*EXERCISE PROMPT:* Exactly as written, retype all of the records that come next.
*** Opening of INPUT MATERIAL ***
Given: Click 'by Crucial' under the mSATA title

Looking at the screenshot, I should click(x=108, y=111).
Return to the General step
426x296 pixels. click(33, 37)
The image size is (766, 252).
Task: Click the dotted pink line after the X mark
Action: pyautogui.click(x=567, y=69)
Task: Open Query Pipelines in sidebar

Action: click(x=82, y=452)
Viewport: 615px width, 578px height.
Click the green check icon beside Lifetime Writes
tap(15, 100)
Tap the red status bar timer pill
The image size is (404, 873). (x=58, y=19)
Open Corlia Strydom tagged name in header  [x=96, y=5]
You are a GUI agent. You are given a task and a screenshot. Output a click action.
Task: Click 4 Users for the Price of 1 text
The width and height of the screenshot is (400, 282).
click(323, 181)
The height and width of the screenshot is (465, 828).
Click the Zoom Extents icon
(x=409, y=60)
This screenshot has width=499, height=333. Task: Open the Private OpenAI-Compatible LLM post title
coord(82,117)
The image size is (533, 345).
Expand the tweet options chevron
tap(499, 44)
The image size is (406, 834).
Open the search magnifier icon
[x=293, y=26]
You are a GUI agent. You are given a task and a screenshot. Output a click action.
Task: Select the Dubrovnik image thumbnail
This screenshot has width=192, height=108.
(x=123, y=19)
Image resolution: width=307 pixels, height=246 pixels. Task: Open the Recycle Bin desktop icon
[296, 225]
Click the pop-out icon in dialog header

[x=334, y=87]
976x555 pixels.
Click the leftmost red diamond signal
*** Close of INPUT MATERIAL ***
*ANSWER BOX:*
Given: Click 'by Crucial' under the mSATA title

Looking at the screenshot, I should click(x=108, y=111).
Return to the General step
426x296 pixels. click(33, 37)
The image size is (766, 252).
Task: Click the dotted pink line after the X mark
Action: pyautogui.click(x=567, y=69)
Task: Open Query Pipelines in sidebar

Action: click(x=82, y=452)
Viewport: 615px width, 578px height.
Click the green check icon beside Lifetime Writes
tap(15, 100)
Tap the red status bar timer pill
The image size is (404, 873). (x=58, y=19)
Open Corlia Strydom tagged name in header  [x=96, y=5]
You are a GUI agent. You are given a task and a screenshot. Output a click action.
Task: Click 4 Users for the Price of 1 text
The width and height of the screenshot is (400, 282).
click(323, 181)
The height and width of the screenshot is (465, 828).
Click the Zoom Extents icon
(x=409, y=60)
This screenshot has width=499, height=333. Task: Open the Private OpenAI-Compatible LLM post title
coord(82,117)
The image size is (533, 345).
Expand the tweet options chevron
tap(499, 44)
The image size is (406, 834).
Open the search magnifier icon
[x=293, y=26]
You are a GUI agent. You are given a task and a screenshot. Output a click action.
Task: Select the Dubrovnik image thumbnail
This screenshot has width=192, height=108.
(x=123, y=19)
Image resolution: width=307 pixels, height=246 pixels. Task: Open the Recycle Bin desktop icon
[296, 225]
Click the pop-out icon in dialog header

[x=334, y=87]
976x555 pixels.
Click the leftmost red diamond signal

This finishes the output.